The theme was Après-Ski, but the real power move was just one: they made it snow in the outdoor area. In a quadrant of Milan stuck between asphalt and dreams of glory for 2026, finding yourself under falling snow inside Lubna’s private space wasn’t an accident, it was a deliberate short circuit. This wasn’t your typical lazy setup: it was total immersion. The setup worked because it didn’t try to imitate the mountains; it simply imposed them on the city, just a stone’s throw from where the Olympic center will rise.
Everything was calibrated to make you forget the grayness beyond the gate. No plastic cups or sad buffet food; the offering was solid, curated with that obsessive precision that prevents the theme from feeling forced. And while it snowed “on command” in the outdoor area, the sound did the rest: no cheesy ski-lodge hits for tourists, but a soundscape that bridged the artificial cold outside with the energy of the bass inside.

A MATTER OF STYLE

The real news, however, isn’t the setup, but the people.

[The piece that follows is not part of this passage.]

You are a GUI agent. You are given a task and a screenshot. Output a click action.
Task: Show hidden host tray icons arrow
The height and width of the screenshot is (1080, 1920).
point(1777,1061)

In Milan, dress codes are often met with a mix of laziness and embarrassment; last night, the commitment was total. We’re not talking about literal ski suits, but a serious interpretation of the après-ski aesthetic. A collective attitude that changed the weight of the evening: people weren’t playing a part, they were living the moment.

THE VERDICT

In the end, beyond the aesthetics and the Olympic references, one fact remains: people were actually having fun. In a city that often mistakes an event for a parade of bored looks, the simplest and most difficult thing in the world happened at Lubna: nobody wanted to go home. And that is the only standard we truly care about.